Mais tout cela m’a déjà mis le vin à la bouche ; en voici quelques-uns goûtés récemment.

♦  Cendrillon 2012, Touraine, Domaine de la Garrelière (23,75 $): j’ai tout de suite été charmé par cet assemblage de Sauvignon (80 %) et de Chardonnay (20 %) ; étrangement, le sauvignon ne domine pas l’assemblage ; l’équilibre est vraiment réussi ; c’est rond et gras, mais en même temps frais et charmeur, sa minéralité toute ligérienne jouant en trame de fond.
 
♦  Axia 2013, Alpha Estate, Florina IGT, Malagaouzia (18,85 $): Malagouzia (ou Malagousia) est un cépage ancien qu’on a redécouvert plutôt récemment en Grèce, et qui, pour moi, a des airs de parenté avec le Viognier. D’autres le comparent plutôt avec la Malvoisie. Peu importe, c’est un cépage assez aromatique, qui exprime ici des notes de melon, et qui en bouche propose un fruit tendre et délicieux.
 
♦  Cabral Reserva 2011, Douro (15,25 $): pour accompagner les grillades, ça prend quand même un vin qui a du corps, une certaine densité, et un petit côté boisé discret qui vient s’ajouter aux saveurs apportées par le barbecue ; tout, en fait, ce que ce vin propose à un très bon prix. Un «dur à battre» dans sa catégorie.
 
Château Puy d’Amour Cuvée 2012, Cuvée Grain de Folie no. 5, Côtes de Bourg (22,10 $): bon bordeaux frais et digeste, qui a vu le bois, mais seul son vinificateur le sait et c’est tant mieux, car le vin est bien équilibré et se laisse boire avec plaisir.

Vin plaisir

Pour offrir ou se faire plaisir

Photo courtoisie

Château de Rouillac 2009 [★★ ½ | $$$$ ]

Pessac Léognan,

13,5%, France

Type: vin rouge

Code: 12224669

Prix: 45,75 $

Tout plein de fruit, charmeur, texturé, aux tannins bien mûrs, en phase donc avec le millésime qui a quand même été chaud ; mais, en même temps, avec une fraîcheur et un équilibre qui n’a pas été le lot de tous, cette année-là. Un bordeaux exemplaire, signé Eric Boissonnot, l’œnologue des châteaux Mouton-Rothschild, Latour et Rauzan Segla. Seul bémol, il n’y en a pas des masses. On s’active pour en trouver.
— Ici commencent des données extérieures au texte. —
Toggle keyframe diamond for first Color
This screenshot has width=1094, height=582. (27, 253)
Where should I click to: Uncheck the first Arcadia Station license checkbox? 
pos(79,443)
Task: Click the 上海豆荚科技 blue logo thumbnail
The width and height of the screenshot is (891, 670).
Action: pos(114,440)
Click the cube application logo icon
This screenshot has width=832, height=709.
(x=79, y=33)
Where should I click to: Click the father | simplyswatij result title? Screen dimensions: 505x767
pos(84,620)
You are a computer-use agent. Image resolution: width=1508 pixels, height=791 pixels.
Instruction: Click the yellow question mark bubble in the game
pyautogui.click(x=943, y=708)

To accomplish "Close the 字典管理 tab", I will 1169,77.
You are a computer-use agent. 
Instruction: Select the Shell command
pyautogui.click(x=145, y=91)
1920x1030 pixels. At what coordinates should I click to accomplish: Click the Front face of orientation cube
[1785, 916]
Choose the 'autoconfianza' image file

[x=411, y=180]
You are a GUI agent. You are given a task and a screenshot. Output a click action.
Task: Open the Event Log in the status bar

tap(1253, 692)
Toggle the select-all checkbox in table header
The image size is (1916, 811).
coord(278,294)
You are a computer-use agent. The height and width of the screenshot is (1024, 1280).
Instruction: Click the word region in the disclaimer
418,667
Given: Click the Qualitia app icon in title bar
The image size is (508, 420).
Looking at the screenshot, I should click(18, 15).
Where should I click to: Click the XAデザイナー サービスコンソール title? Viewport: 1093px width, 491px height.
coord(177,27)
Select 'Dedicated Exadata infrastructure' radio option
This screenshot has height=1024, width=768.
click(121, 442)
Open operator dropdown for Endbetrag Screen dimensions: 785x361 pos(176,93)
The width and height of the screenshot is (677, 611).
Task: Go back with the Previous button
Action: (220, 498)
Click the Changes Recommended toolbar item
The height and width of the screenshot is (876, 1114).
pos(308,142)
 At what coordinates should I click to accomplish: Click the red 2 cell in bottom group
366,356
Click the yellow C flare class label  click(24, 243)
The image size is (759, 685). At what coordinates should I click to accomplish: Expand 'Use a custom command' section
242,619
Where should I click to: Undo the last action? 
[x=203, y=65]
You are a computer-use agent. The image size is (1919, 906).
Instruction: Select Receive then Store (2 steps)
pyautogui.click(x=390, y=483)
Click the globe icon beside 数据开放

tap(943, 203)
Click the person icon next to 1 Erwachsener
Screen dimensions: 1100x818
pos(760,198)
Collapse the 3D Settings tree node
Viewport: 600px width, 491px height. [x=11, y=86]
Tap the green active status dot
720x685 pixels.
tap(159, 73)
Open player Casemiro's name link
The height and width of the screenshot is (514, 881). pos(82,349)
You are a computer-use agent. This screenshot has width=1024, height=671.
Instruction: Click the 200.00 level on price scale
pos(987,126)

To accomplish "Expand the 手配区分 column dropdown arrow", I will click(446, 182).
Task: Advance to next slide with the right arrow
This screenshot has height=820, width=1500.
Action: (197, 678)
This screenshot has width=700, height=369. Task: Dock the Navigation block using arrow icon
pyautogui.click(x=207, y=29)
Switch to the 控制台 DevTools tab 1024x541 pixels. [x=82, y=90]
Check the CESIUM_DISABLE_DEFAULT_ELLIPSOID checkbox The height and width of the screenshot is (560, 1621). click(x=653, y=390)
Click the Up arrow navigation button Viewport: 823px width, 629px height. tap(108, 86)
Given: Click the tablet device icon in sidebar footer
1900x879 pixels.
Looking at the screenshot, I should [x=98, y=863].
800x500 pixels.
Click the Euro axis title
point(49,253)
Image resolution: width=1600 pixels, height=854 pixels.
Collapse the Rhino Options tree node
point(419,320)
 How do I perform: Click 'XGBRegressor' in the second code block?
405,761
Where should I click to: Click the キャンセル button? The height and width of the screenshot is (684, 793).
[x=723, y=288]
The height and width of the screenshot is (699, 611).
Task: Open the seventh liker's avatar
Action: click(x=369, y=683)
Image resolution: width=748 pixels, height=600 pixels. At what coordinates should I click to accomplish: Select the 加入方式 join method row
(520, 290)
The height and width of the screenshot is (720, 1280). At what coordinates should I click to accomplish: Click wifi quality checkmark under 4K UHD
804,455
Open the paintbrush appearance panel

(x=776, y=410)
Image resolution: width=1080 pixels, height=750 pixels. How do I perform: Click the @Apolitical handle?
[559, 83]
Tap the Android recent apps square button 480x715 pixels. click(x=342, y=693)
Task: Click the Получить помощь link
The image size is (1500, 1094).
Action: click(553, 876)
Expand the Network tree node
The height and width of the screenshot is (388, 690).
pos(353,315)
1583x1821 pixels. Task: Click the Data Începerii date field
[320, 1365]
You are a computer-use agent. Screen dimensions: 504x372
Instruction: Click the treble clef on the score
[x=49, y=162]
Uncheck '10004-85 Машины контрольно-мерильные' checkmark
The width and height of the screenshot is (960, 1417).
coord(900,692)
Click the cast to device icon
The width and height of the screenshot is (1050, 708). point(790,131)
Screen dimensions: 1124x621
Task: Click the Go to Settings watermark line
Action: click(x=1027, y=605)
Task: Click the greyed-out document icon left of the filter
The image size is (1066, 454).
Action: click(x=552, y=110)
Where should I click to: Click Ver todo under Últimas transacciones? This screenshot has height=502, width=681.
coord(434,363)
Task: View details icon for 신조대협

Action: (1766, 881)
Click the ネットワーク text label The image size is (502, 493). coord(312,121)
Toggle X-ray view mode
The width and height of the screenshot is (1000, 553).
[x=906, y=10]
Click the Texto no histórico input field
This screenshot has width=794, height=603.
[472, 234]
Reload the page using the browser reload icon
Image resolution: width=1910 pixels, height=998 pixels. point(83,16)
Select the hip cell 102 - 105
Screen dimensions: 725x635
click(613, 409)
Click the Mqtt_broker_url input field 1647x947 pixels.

Cabral Reserva 2011 [★★ ½ | $ ½ ]

Douro, Vallegre Vinhos do Porto,

13,5 %, Portugal

Prix: 15,25 $

Code: 12185647


Axia 2013 [★ | $$ ½ ]

Alpha Estate, Florina IGT, Malagaouzia,

13 %, Grèce

Prix: 18,85 $

Code: 12464304


Château Puy d’Amour Cuvée 2012 [★ | $$ ½ ]

Cuvée Grain de Folie no. 5, Côtes de Bourg,

13,5 %, France

Prix: 22,10 $

Code: 11392901


Cendrillon 2012 [★ | $$ ½ ]

Touraine, Domaine de la Garrelière, François Plouzeaux,

13,5 %, France

Prix: 23,75 $

Code: 10211397


★ Correct

★★ Bon

★★★ Très bon

★★★★ Excellent

★★★★★ Exceptionnel

Plus d’étoiles que de dollars: vaut largement son prix.

Autant d’étoiles que de dollars: vaut son prix.

Moins d’étoiles que de dollars: le vin est cher.